M&Aやサーチファンドも登場。新しい事業承継100社(前編)

ワアク 家業|出島型|地場産業の継業 

代表者|酒見史裕 設立年|2019年
「家具の街」として知られる福岡・大川の家具職人アトツギ。4代続く家業である老舗家具メーカー有限会社丸惣に入社。2016年、先代逝去に伴い代表取締役に就任。第二創業としてオフィス家具へ事業を拡大し、在宅ワーク向けデスクのD2Cブランド「WAAK°(ワアク)」を立ち上げ、ファンドからの資金調達に成功。地場産業の新しい継ぎ方だ。

平安伸銅工業 家業|異業種承継|新規事業 

代表者|竹内香予子 設立年|1977年
便利グッズ「突っ張り棒」の製造・販売で広く知られる会社だが、創業家3代目にあたる現社長は元新聞記者。家業には抵抗があったが、先代である父親の療養を機に新聞社を辞して入社。安定した経営に向け、滋賀県庁職員だった夫を説得して家業に引き込み、2015年に社長に就任し、手軽にできるDIYグッズなど新たな商品開発に取り組む。

テンポスホールディングス 従業員承継|人事制度 

代表者|森下篤史 設立年|1997年
飲食店向けの中古厨房機器を販売。「自分の人生、自分で決める」の考えのもと、創業者である森下氏が考案した「社長の椅子争奪戦」を実施。4年に一度社内から立候補者を募り、プレゼンテーションされる各々の業務成果について社員が投票することで時期社長を決定している。これまでに5回開催され、適任者不在の回は保留もあった。

welzo 従業員承継|組織再編 

代表者|金尾佳文 設立年|1952年
園芸用品を扱う「日東花材」、有機肥料等を扱う「龍」、肥料の原料となる飼料を扱う「永瀬」の3社が合併してできた園芸・農業の専門商社。

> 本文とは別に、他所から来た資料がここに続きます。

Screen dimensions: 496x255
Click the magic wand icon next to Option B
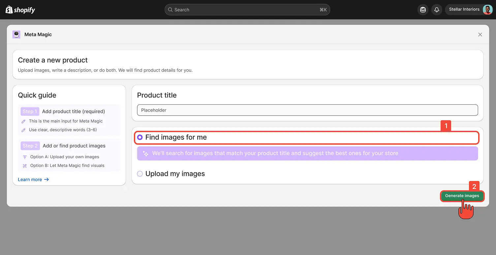tap(24, 165)
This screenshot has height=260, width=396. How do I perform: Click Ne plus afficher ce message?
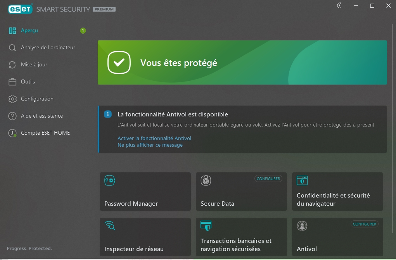[x=150, y=145]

13年にわたる出向で関連会社の立て直しをしていた現社長を抜擢。西日本最大の専門商社へと押し上げた。2023年1月1日、創業100周年を機にニチリウ永瀬からwelzo(ウェルゾ)へ社名変更。

三笠産業 サーチファンド|地域金融 

代表者|唐澤宏誌 設立年|1949年
山口フィナンシャルグループの山口キャピタルによるサーチファンドを通じた県内企業初の事業承継。同社は農薬やプリンター用のリサイクルトナーなどを手がける地域の中核企業。群馬県出身で、総合商社やPEファンドを経たサーチャーの唐澤氏が2023年2月に代表取締役に就任。承継後も地銀グループによる成長支援を受け、地域雇用を守る。

GLIONグループ M&A|組織再編 

代表者|菊地秀武 設立年|1986年
2005年以降、100社近くの会社を譲り受け、国内外で成長を続けている買い手企業。創業時は小さな自動車修理工場だったが、現在は輸入車・国産車などの正規ディーラー事業を主力とする。アフターサービスや人材教育など自動車にまつわるあらゆる領域をカバー。独自のM&Aメソッドを確立し、グループで働く「人の成長」を重視している。

ジャパンブルー M&A|PEファンド|地場産業 

代表者|刈田直文 設立年|2014年
日本有数のジーンズ産地である岡山・児島から生まれた「桃太郎ジーンズ」や「JAPAN BLUE JEANS」など、高価格帯の人気ジーンズブランドを展開。日本国内だけでなく、海外にも販路拡大している。コロナ後の成長を見据え、M&Aによる譲渡を決断。22年1月、東京のPEファンド「刈田・アンド・カンパニー」に株式を譲渡し、事業成長を図る。

アレスカンパニー サーチファンド|事業譲渡 

代表者|大富 涼 設立年|1999年
一橋大学で経営学修士(MBA)を修了し、総合商社に入社。外資系コンサルティング企業を経てサーチャーに。ゲームセンターのクレーンゲーム景品の卸しと自社企画の商品を作る会社を承継し、短期間で売上を倍増させ、急成長中のGENDAに株式譲渡し、グループ入りした。日本M&Aセンターなどが出資するサーチファンド・ジャパン2件目の承継事例。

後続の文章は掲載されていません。